Suzanah’s boss noticed her keen interest to learn and wanted to send her for training in 2008 but she wasn’t confident of her language abilities so she decided to upskill herself first.

“I attended an English course twice a week at WDA and graduated with a Certificate in English after four months.”

Suzanah, who has been a union member for 10 years, finally went on a Skills Upgrading Programme a few years ago. She received in-house training for three weeks and 420 hours of on-the-job training.

This course prepared her to perform clinical duties required of a Healthcare Assistant.

“I had to learn a lot of psychiatric terminologies but I can’t remember all of them now.”

Suzanah makes coffee and tea for patients. She separates the sugar for diabetic patients.

In the past , Suzanah was only responsible for supporting and assisting nursing staff in the delivery of patient care and cleanliness of the environment.

Now, she has taken on the added responsibility of measuring  patients’ blood pressure and temperature. IMH rewarded her with a $50 monthly pay increment for taking on greater job responsibilities.
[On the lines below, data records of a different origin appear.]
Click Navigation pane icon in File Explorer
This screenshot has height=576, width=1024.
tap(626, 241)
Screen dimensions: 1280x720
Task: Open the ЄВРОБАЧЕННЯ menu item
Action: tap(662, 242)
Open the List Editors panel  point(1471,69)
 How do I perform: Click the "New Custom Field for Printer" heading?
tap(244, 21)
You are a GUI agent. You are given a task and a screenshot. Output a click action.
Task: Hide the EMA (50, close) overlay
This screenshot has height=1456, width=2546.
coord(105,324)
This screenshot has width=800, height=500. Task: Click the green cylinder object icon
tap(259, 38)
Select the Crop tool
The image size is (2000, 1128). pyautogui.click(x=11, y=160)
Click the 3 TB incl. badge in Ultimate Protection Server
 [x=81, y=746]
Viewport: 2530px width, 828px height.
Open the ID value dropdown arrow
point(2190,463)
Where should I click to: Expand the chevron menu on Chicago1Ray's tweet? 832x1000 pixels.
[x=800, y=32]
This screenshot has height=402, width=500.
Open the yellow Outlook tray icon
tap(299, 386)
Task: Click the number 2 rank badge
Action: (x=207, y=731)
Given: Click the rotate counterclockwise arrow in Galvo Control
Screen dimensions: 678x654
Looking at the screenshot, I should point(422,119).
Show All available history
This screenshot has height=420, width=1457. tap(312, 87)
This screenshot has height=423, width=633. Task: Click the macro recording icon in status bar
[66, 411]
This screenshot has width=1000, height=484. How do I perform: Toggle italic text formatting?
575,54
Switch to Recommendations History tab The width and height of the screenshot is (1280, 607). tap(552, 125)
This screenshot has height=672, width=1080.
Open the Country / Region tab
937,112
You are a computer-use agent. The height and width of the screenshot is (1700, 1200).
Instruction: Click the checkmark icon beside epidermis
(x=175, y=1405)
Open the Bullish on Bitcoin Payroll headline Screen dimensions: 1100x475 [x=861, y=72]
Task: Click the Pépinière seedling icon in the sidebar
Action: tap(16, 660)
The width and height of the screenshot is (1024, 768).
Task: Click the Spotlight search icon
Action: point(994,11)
“Maybe I can become an Assistant Nurse in future. I have to go for a two years training at ITE and if my company asks me to go, I’d surely go and do my best.”

Upskilling and Job Redesign

In 2016, IMH outsourced their ward-based cleaning chores to a cleaning company and mechanised the kitchen operations. IMH implemented the Skills Upgrading Programme to help workers who used to perform these mundane tasks to acquire new skills to take on more value-added jobs.

The Healthcare Services Employees’ Union (HSEU) office is situated within IMH.

HSEU and NTUC’s e2i (Employment and Employability Institute) met with IMH’s management from the start to clarify the training goals and post training remunerations.

They gave recommendations to recognise the staff’s efforts to contribute more and supported the former Health Attendants with their training and development.

This initiative is part of the Healthcare Industry Transformation Map (ITM) to provide better jobs and better pay for workers.

Out of 20 IMH staff who went through the programme, 10 of them have been promoted to the Healthcare Assistants. The remaining 10 staff can be promoted depending on the availability of Healthcare Assistant vacancies and their work performance.

For Suzanah, she is two grades away from being groomed to become an Assistant Nurse.

With her great learning attitude, I am certain that she will keep progressing in her career.